Jalur haiking Cemoro Sewu ini jelas dan tunggal. Jalannya pun sudah berupa makadam. Pemandangan sepanjang jalan menuju Pos 4 sangat menakjubkan. Langit biru dan awan putih menjadi kombinasi yang memanjakan mata. Bunga Edelweiss jawa (Anaphalis javanicus) yang masih kuncup menemani di sisi jalan. Beberapa kali kami berhenti untuk mengabadikan momen. Kelak saat pikiran tak lagi tajam dan ingatan telah memudar, foto dan tulisan inilah yang menjadi penguat kenangan.
Lepas dari pemandangan indah, tangga menunggu kami untuk dijajal. Jalur menukik tajam hingga Pos 3. Tangga yang awalnya membantu kini malah membuat dengkul kesakitan. Aku memanfaatkan momentum dengan mempercepat langkahku. Naga di perutku sudah meminta jatah dan aku berharap di pos-pos bawah ada warung yang menyediakan camilan.
Eki, Kodok, saya, dan Tedi |
Setelah dua jam menuruni tangga bebatuan, aku tiba di Pos 3. Banyak pendaki yang sedang beristirahat di sini. Ada seorang ibu penjual gorengan dan buah-buahan. Aku memborong gorengan pisang yang harga satuannya hanya Rp1000,00. Selain memang sangat enak menurut lidahku, harganya sangat sangat sangat murah, tak jauh beda dengan harga di kota. Aku juga membeli sepotong semangka seharga Rp3000,00 untuk melepas dahaga. Selain menjual buah dan gorengan, ada juga nasi rames yang dijual Rp10.000,00. Teman-temanku yang tiba tiga puluh menit kemudian ikut jajan di ibu penjual makanan ini. Aku mencicipi nasi rames yang mereka beli dan rasanya enak dan isinya juga banyak.

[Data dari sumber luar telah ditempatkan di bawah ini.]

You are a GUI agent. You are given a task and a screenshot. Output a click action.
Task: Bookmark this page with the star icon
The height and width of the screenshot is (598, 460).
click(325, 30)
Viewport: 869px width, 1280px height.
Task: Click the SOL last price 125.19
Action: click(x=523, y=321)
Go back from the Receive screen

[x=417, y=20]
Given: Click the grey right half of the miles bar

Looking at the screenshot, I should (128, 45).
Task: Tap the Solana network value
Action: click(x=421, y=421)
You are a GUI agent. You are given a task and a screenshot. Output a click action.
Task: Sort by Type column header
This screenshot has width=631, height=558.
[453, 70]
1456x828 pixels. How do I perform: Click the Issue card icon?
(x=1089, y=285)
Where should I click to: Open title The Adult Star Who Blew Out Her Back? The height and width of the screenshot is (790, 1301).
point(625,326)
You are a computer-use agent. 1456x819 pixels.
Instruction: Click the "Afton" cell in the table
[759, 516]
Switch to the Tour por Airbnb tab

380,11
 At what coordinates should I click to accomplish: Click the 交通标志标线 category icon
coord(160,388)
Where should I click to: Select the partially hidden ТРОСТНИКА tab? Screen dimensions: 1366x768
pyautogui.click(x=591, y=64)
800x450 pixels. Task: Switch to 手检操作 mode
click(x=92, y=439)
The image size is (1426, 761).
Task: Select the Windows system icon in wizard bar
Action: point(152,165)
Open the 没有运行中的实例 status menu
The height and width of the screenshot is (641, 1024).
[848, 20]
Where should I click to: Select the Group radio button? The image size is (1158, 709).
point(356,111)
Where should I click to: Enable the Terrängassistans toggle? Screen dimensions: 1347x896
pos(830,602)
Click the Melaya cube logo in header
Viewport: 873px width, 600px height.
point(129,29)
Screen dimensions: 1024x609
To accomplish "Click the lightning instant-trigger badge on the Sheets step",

Kami mulai berjalan lagi dari Pos 3 menuju Pos 2 yang memakan waktu satu jam. Sambil menahan dengkul yang pegal, kami ngobrol ngalor-ngidul tentang banyak hal diselingi curhat terselubung. Kami sempat berhenti saat menemukan beri liar. Kami petik beberapa. Rasanya asam dan manis. Di sini kami bertemu pendaki yang kakinya keseleo dan harus dibebat. Aku mengelus-ngelus kakiku dan lebih waspada terhadap langkah yang aku ambil. Tiba di Pos 2, ada warung yang menjual makanan dan minuman. Aku segera memesan es teh manis dan mencampurnya dengan nata de coco yang aku bawa.
Maka nikmat Tuhanmu yang manakah yang kau dustakan?
Tak berlama-lama, kami melanjutkan perjalanan menuju Pos 1 yang memakan waktu satu jam. Kodok dan Eki tertinggal di belakang, sementara aku dan Tedi memacu langkah kami. Dari sini aku mulai mengebut menuju basecamp Cemoro Sewu karena panggilan alam yang tak tertahankan. Beberapa kali aku sempat berlari dan menemukan bahwa toilet di basecamp ini tidak bisa digunakan. Aku harus berlari menuju toilet umum di masjid seberang jalan.
Setelah itu kami bergegas beres-beres karena Eki harus mengejar jadwal keretanya malam ini. Berhubung mobil yang menjemput kami sudah tiba, kami bertolak ke Solo pukul 16.30 dan tiba di Solo pukul 17.30. Kami mengantar Eki ke Stasiun Solo Balapan. Setelah itu kami menuju penginapan dekat Stasiun Purwosari. Kami masih punya waktu satu malam di Solo karena jadwal kereta kami ke Bandung pukul 17.15 keesokan harinya.
Tiba di penginapan kami bersih-bersih dan memulai salat tarawih. Setelahnya kami jalan-jalan mencari kuliner khas Solo sekalian mencari makanan untuk sahur esok hari. Keesokan harinya, kami keluar dari penginapan siang hari dan menunggu di masjid dekat stasiun. Sampai pukul 14.00 kami berjalan menuju stasiun sambil mencari makanan untuk berbuka. Kereta kami datang tepat waktu yaitu 17.15. Setelah adan magrib berkumandang, kami berbuka hari pertama puasa di kereta. Kereta yang kami tumpangi tiba di Bandung 30 menit lebih awal, yaitu pukul 04.00. Kami pun punya waktu untuk sahur dan subuh di stasiun. Setelah sahur bersama, kami berpisah dan pulang ke rumah masing-masing.
Hari kedua puasa aku tiba di rumah pukul enam pagi dan mendapati ibuku sedang menyapu halaman rumah.